* begin Material *
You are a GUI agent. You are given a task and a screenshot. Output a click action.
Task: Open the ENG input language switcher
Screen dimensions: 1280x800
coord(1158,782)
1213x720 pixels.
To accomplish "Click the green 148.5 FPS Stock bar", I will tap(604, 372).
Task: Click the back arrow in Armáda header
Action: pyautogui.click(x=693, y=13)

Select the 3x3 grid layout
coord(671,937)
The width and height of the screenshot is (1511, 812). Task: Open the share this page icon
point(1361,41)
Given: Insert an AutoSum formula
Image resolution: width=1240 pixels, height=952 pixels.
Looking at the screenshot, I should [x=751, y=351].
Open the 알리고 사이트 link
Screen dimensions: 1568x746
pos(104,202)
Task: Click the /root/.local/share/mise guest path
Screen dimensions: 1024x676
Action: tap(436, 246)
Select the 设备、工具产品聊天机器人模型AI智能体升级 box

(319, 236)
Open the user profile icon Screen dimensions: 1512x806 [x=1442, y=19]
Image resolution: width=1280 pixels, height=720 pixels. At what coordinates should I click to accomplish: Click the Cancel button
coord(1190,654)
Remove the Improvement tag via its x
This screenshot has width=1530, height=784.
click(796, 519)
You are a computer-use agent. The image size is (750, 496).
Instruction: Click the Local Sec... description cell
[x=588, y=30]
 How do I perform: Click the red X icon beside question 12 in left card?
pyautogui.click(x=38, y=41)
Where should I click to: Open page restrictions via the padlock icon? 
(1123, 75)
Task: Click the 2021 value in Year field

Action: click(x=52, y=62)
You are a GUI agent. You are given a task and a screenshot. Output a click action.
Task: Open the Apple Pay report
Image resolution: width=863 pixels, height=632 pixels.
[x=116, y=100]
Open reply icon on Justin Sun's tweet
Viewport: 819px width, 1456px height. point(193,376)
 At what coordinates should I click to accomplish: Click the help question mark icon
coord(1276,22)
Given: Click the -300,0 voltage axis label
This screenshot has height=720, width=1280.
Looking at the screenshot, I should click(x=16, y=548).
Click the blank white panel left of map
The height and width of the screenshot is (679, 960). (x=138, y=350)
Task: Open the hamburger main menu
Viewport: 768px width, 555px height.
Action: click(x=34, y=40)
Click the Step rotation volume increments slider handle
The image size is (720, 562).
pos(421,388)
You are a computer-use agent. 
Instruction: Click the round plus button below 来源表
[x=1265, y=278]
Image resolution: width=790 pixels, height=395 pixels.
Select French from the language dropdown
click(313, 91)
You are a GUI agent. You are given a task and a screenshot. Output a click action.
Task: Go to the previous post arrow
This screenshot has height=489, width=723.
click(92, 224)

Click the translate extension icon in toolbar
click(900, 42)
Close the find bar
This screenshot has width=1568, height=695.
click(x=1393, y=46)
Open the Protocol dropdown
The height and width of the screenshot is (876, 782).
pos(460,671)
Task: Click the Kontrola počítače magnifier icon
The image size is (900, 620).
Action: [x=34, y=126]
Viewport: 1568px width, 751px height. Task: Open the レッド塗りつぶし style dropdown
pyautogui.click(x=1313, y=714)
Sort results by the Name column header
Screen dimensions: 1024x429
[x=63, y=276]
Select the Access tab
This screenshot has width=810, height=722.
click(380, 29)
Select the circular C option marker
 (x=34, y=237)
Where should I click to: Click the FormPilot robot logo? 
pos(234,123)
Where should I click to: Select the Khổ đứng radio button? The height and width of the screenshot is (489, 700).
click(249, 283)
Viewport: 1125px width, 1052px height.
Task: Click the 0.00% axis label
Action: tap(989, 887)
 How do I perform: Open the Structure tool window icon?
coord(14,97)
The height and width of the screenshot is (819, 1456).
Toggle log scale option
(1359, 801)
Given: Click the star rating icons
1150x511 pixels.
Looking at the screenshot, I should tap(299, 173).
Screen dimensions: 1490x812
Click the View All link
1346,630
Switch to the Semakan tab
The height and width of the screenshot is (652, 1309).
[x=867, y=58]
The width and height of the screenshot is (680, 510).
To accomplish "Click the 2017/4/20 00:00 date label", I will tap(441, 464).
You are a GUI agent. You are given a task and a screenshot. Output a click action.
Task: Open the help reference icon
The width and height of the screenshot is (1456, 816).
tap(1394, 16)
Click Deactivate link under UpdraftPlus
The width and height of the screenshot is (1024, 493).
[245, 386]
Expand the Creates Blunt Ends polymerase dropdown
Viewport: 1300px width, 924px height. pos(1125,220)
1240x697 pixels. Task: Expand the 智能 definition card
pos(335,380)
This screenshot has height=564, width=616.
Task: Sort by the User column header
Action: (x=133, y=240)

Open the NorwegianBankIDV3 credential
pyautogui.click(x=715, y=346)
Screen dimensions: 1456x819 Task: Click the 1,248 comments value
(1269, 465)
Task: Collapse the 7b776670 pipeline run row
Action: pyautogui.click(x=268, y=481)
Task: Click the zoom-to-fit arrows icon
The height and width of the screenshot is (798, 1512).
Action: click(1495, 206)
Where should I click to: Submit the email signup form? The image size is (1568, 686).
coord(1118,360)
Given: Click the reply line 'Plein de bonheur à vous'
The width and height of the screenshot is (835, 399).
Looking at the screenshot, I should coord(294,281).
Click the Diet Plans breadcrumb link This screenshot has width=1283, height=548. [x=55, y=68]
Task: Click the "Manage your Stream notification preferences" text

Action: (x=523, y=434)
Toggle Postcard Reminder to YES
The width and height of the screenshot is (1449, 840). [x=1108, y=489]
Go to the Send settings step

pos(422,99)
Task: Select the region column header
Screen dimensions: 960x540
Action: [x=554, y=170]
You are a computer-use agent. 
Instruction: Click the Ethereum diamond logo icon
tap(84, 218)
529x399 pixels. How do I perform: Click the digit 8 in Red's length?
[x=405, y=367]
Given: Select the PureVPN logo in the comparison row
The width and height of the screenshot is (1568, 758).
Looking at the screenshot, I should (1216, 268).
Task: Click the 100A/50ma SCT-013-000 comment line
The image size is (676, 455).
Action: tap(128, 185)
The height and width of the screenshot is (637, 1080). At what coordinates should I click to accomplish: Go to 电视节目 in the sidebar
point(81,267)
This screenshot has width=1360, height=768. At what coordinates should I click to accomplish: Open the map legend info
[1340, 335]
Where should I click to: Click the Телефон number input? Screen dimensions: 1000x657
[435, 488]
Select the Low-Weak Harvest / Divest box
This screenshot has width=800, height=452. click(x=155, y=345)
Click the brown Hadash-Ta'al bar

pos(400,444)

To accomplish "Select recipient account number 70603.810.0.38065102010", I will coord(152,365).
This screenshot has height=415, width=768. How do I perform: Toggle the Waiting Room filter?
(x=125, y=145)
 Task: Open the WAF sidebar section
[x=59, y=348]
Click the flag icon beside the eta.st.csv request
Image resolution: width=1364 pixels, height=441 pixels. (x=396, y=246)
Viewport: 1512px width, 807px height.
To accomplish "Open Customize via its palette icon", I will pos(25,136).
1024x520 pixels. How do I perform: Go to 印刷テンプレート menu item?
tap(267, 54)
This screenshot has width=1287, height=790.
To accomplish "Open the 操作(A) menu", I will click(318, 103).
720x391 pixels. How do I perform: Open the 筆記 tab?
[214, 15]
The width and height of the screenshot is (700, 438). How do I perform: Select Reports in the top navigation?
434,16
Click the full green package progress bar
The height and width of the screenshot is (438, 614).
* end Material *
- _Problem_
Rewrite the material above, changing every "How do I perform" to "How can I perform" and leaving everything else as it is.

- _Right answer_
You are a GUI agent. You are given a task and a screenshot. Output a click action.
Task: Open the ENG input language switcher
Screen dimensions: 1280x800
coord(1158,782)
1213x720 pixels.
To accomplish "Click the green 148.5 FPS Stock bar", I will tap(604, 372).
Task: Click the back arrow in Armáda header
Action: pyautogui.click(x=693, y=13)

Select the 3x3 grid layout
coord(671,937)
The width and height of the screenshot is (1511, 812). Task: Open the share this page icon
point(1361,41)
Given: Insert an AutoSum formula
Image resolution: width=1240 pixels, height=952 pixels.
Looking at the screenshot, I should [x=751, y=351].
Open the 알리고 사이트 link
Screen dimensions: 1568x746
pos(104,202)
Task: Click the /root/.local/share/mise guest path
Screen dimensions: 1024x676
Action: tap(436, 246)
Select the 设备、工具产品聊天机器人模型AI智能体升级 box

(319, 236)
Open the user profile icon Screen dimensions: 1512x806 [x=1442, y=19]
Image resolution: width=1280 pixels, height=720 pixels. At what coordinates should I click to accomplish: Click the Cancel button
coord(1190,654)
Remove the Improvement tag via its x
This screenshot has width=1530, height=784.
click(796, 519)
You are a computer-use agent. The image size is (750, 496).
Instruction: Click the Local Sec... description cell
[x=588, y=30]
 How can I perform: Click the red X icon beside question 12 in left card?
pyautogui.click(x=38, y=41)
Where should I click to: Open page restrictions via the padlock icon? 
(1123, 75)
Task: Click the 2021 value in Year field

Action: click(x=52, y=62)
You are a GUI agent. You are given a task and a screenshot. Output a click action.
Task: Open the Apple Pay report
Image resolution: width=863 pixels, height=632 pixels.
[x=116, y=100]
Open reply icon on Justin Sun's tweet
Viewport: 819px width, 1456px height. point(193,376)
 At what coordinates should I click to accomplish: Click the help question mark icon
coord(1276,22)
Given: Click the -300,0 voltage axis label
This screenshot has height=720, width=1280.
Looking at the screenshot, I should click(x=16, y=548).
Click the blank white panel left of map
The height and width of the screenshot is (679, 960). (x=138, y=350)
Task: Open the hamburger main menu
Viewport: 768px width, 555px height.
Action: click(x=34, y=40)
Click the Step rotation volume increments slider handle
The image size is (720, 562).
pos(421,388)
You are a computer-use agent. 
Instruction: Click the round plus button below 来源表
[x=1265, y=278]
Image resolution: width=790 pixels, height=395 pixels.
Select French from the language dropdown
click(313, 91)
You are a GUI agent. You are given a task and a screenshot. Output a click action.
Task: Go to the previous post arrow
This screenshot has height=489, width=723.
click(92, 224)

Click the translate extension icon in toolbar
click(900, 42)
Close the find bar
This screenshot has width=1568, height=695.
click(x=1393, y=46)
Open the Protocol dropdown
The height and width of the screenshot is (876, 782).
pos(460,671)
Task: Click the Kontrola počítače magnifier icon
The image size is (900, 620).
Action: [x=34, y=126]
Viewport: 1568px width, 751px height. Task: Open the レッド塗りつぶし style dropdown
pyautogui.click(x=1313, y=714)
Sort results by the Name column header
Screen dimensions: 1024x429
[x=63, y=276]
Select the Access tab
This screenshot has width=810, height=722.
click(380, 29)
Select the circular C option marker
 (x=34, y=237)
Where should I click to: Click the FormPilot robot logo? 
pos(234,123)
Where should I click to: Select the Khổ đứng radio button? The height and width of the screenshot is (489, 700).
click(249, 283)
Viewport: 1125px width, 1052px height.
Task: Click the 0.00% axis label
Action: tap(989, 887)
 How can I perform: Open the Structure tool window icon?
coord(14,97)
The height and width of the screenshot is (819, 1456).
Toggle log scale option
(1359, 801)
Given: Click the star rating icons
1150x511 pixels.
Looking at the screenshot, I should tap(299, 173).
Screen dimensions: 1490x812
Click the View All link
1346,630
Switch to the Semakan tab
The height and width of the screenshot is (652, 1309).
[x=867, y=58]
The width and height of the screenshot is (680, 510).
To accomplish "Click the 2017/4/20 00:00 date label", I will tap(441, 464).
You are a GUI agent. You are given a task and a screenshot. Output a click action.
Task: Open the help reference icon
The width and height of the screenshot is (1456, 816).
tap(1394, 16)
Click Deactivate link under UpdraftPlus
The width and height of the screenshot is (1024, 493).
[245, 386]
Expand the Creates Blunt Ends polymerase dropdown
Viewport: 1300px width, 924px height. pos(1125,220)
1240x697 pixels. Task: Expand the 智能 definition card
pos(335,380)
This screenshot has height=564, width=616.
Task: Sort by the User column header
Action: (x=133, y=240)

Open the NorwegianBankIDV3 credential
pyautogui.click(x=715, y=346)
Screen dimensions: 1456x819 Task: Click the 1,248 comments value
(1269, 465)
Task: Collapse the 7b776670 pipeline run row
Action: pyautogui.click(x=268, y=481)
Task: Click the zoom-to-fit arrows icon
The height and width of the screenshot is (798, 1512).
Action: click(1495, 206)
Where should I click to: Submit the email signup form? The image size is (1568, 686).
coord(1118,360)
Given: Click the reply line 'Plein de bonheur à vous'
The width and height of the screenshot is (835, 399).
Looking at the screenshot, I should coord(294,281).
Click the Diet Plans breadcrumb link This screenshot has width=1283, height=548. [x=55, y=68]
Task: Click the "Manage your Stream notification preferences" text

Action: (x=523, y=434)
Toggle Postcard Reminder to YES
The width and height of the screenshot is (1449, 840). [x=1108, y=489]
Go to the Send settings step

pos(422,99)
Task: Select the region column header
Screen dimensions: 960x540
Action: [x=554, y=170]
You are a computer-use agent. 
Instruction: Click the Ethereum diamond logo icon
tap(84, 218)
529x399 pixels. How can I perform: Click the digit 8 in Red's length?
[x=405, y=367]
Given: Select the PureVPN logo in the comparison row
The width and height of the screenshot is (1568, 758).
Looking at the screenshot, I should (1216, 268).
Task: Click the 100A/50ma SCT-013-000 comment line
The image size is (676, 455).
Action: tap(128, 185)
The height and width of the screenshot is (637, 1080). At what coordinates should I click to accomplish: Go to 电视节目 in the sidebar
point(81,267)
This screenshot has width=1360, height=768. At what coordinates should I click to accomplish: Open the map legend info
[1340, 335]
Where should I click to: Click the Телефон number input? Screen dimensions: 1000x657
[435, 488]
Select the Low-Weak Harvest / Divest box
This screenshot has width=800, height=452. click(x=155, y=345)
Click the brown Hadash-Ta'al bar

pos(400,444)

To accomplish "Select recipient account number 70603.810.0.38065102010", I will coord(152,365).
This screenshot has height=415, width=768. How can I perform: Toggle the Waiting Room filter?
(x=125, y=145)
 Task: Open the WAF sidebar section
[x=59, y=348]
Click the flag icon beside the eta.st.csv request
Image resolution: width=1364 pixels, height=441 pixels. (x=396, y=246)
Viewport: 1512px width, 807px height.
To accomplish "Open Customize via its palette icon", I will pos(25,136).
1024x520 pixels. How can I perform: Go to 印刷テンプレート menu item?
tap(267, 54)
This screenshot has width=1287, height=790.
To accomplish "Open the 操作(A) menu", I will click(318, 103).
720x391 pixels. How can I perform: Open the 筆記 tab?
[214, 15]
The width and height of the screenshot is (700, 438). How can I perform: Select Reports in the top navigation?
434,16
Click the full green package progress bar
The height and width of the screenshot is (438, 614).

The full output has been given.